● INSTRUCTIONS FOR THE TASK
Reproduce the blog post on drug legalization word for word, everything from "Now before those" down to "without due care.".

Thursday, August 31, 2006

Drugs are bad, m'kay?

Given the recent media coverage of the legalisation issue due to the Merchants Quay drug centre hosting Jerry Cameron, an FBI trained former US chief of police and current head of Law Enforcement Against Prohibition (LEAP), I think it's only fair to comment on how both for and against legalisiation camps are both in someway missing the mark.

Now me shock some by saying I believe there is no such thing as a 'drugs problem' in society, the issue really is why do people have to turn to drugs? Therefore drug abuse should be dealt with as a health and welfare issue and not a criminal issue. Funneling the money wasted on fighting the war against drugs towards building better community care for the disaffected would go a lot further than throwing it on some fight that can never be won.

Now before those against legalisation fall off their chairs let me point out that just legalising every drug and using the tax money to fund better rehab programs etc is not enough. It would be very near sighted to do that without due care.

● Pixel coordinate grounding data
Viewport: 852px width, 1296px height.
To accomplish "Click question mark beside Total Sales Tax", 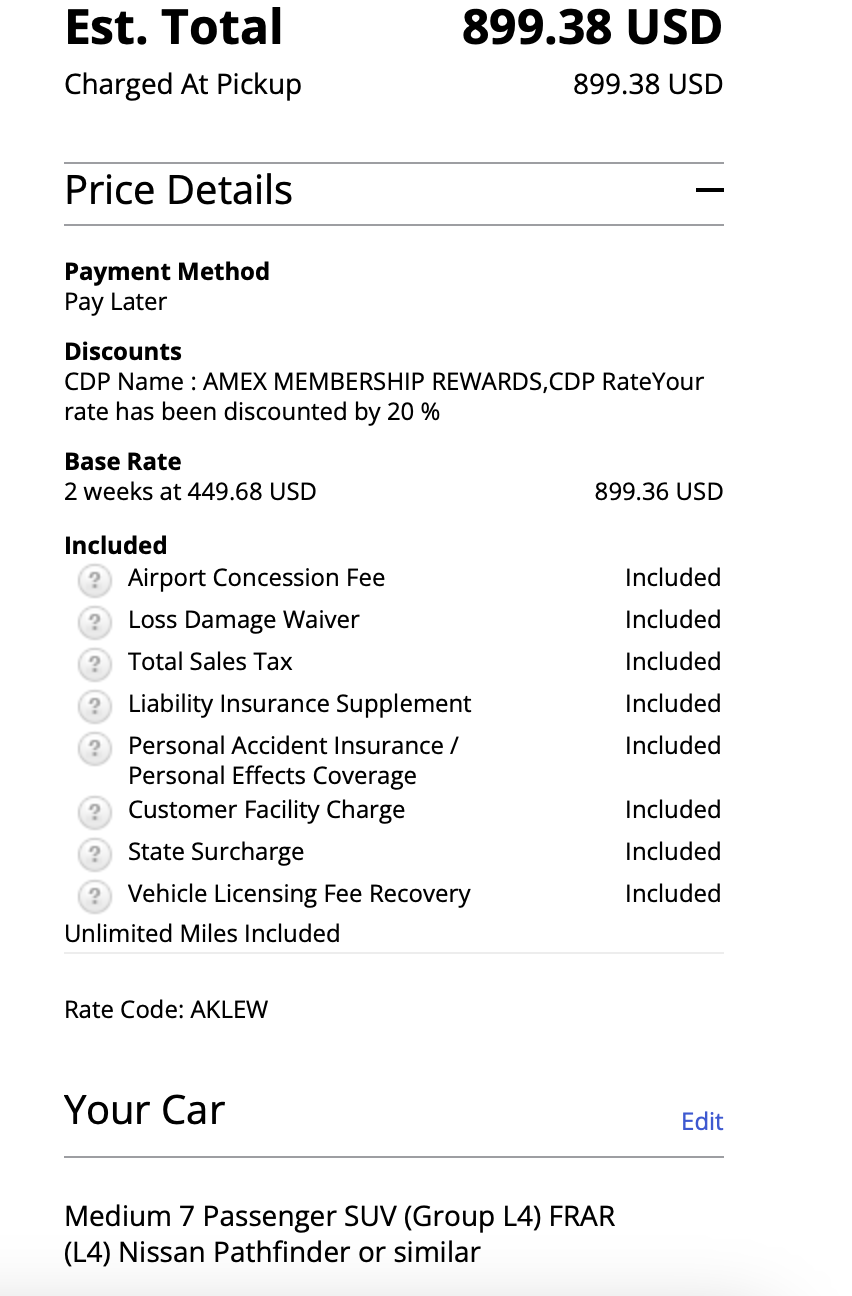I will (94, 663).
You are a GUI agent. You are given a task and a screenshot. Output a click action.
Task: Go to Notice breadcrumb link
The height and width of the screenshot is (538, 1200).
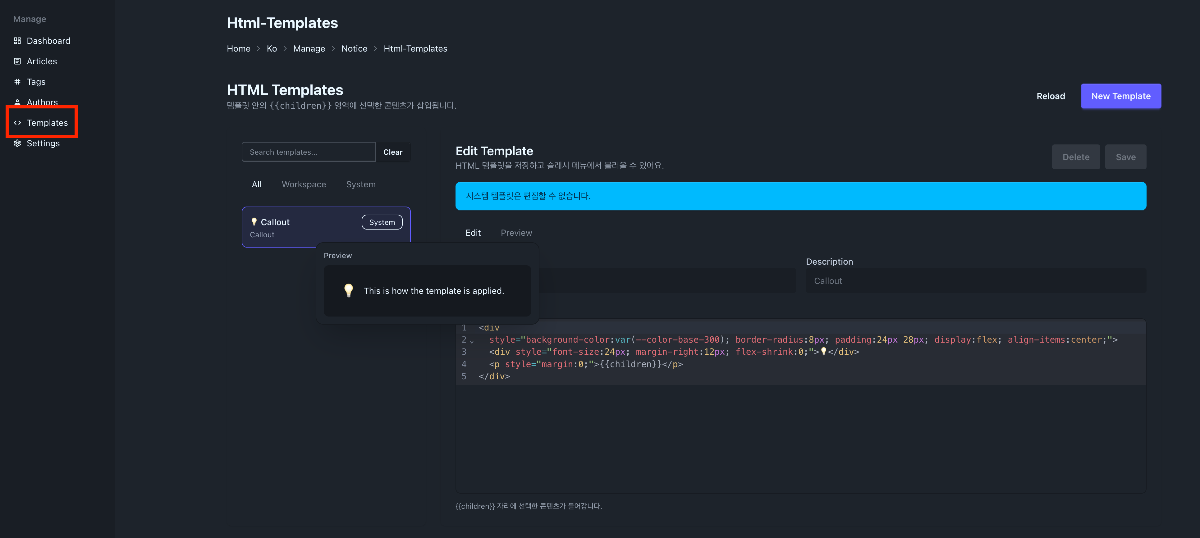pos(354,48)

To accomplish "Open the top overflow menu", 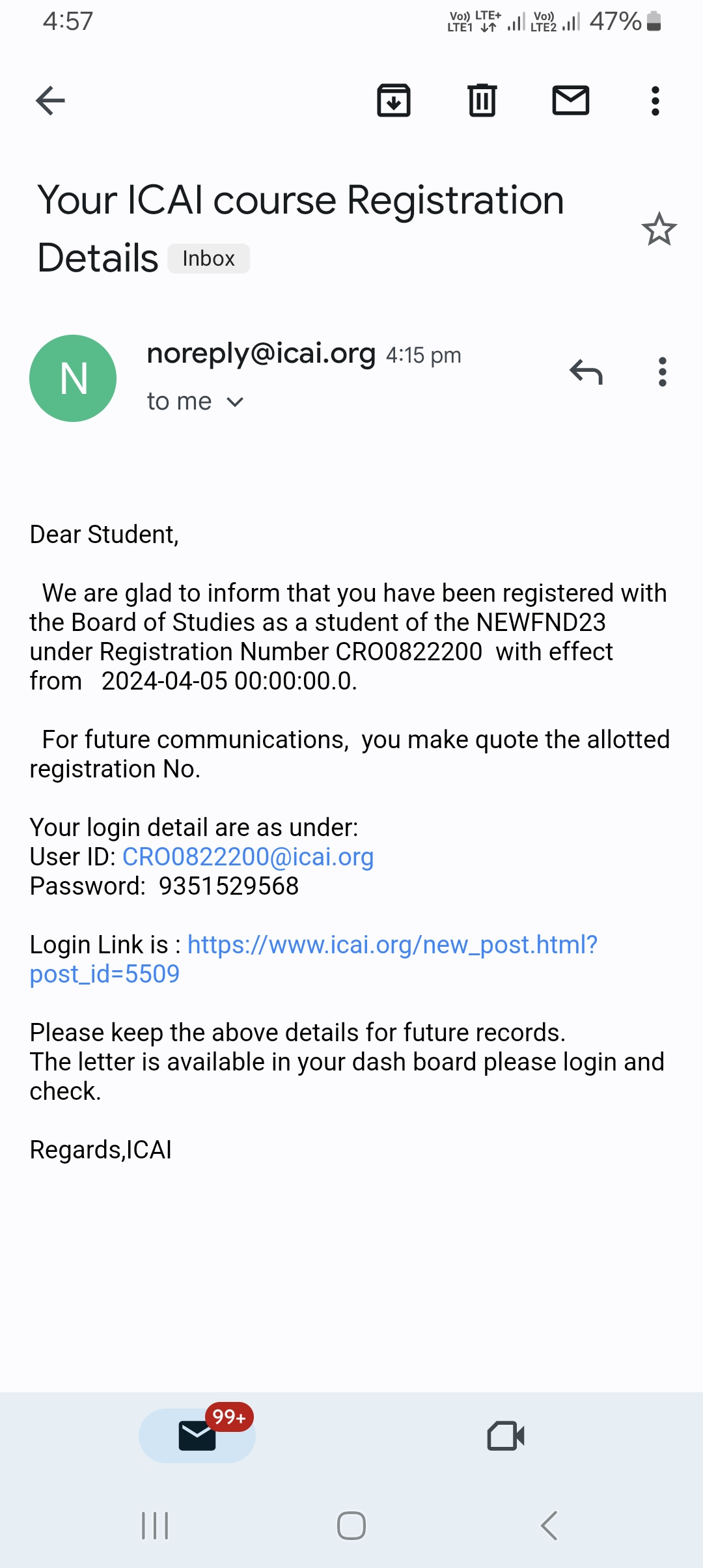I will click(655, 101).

● OUTPUT FOR THIS EXERCISE
Now before those against legalisation fall off their chairs let me point out that just legalising every drug and using the tax money to fund better rehab programs etc is not enough. It would be very near sighted to do that without due care.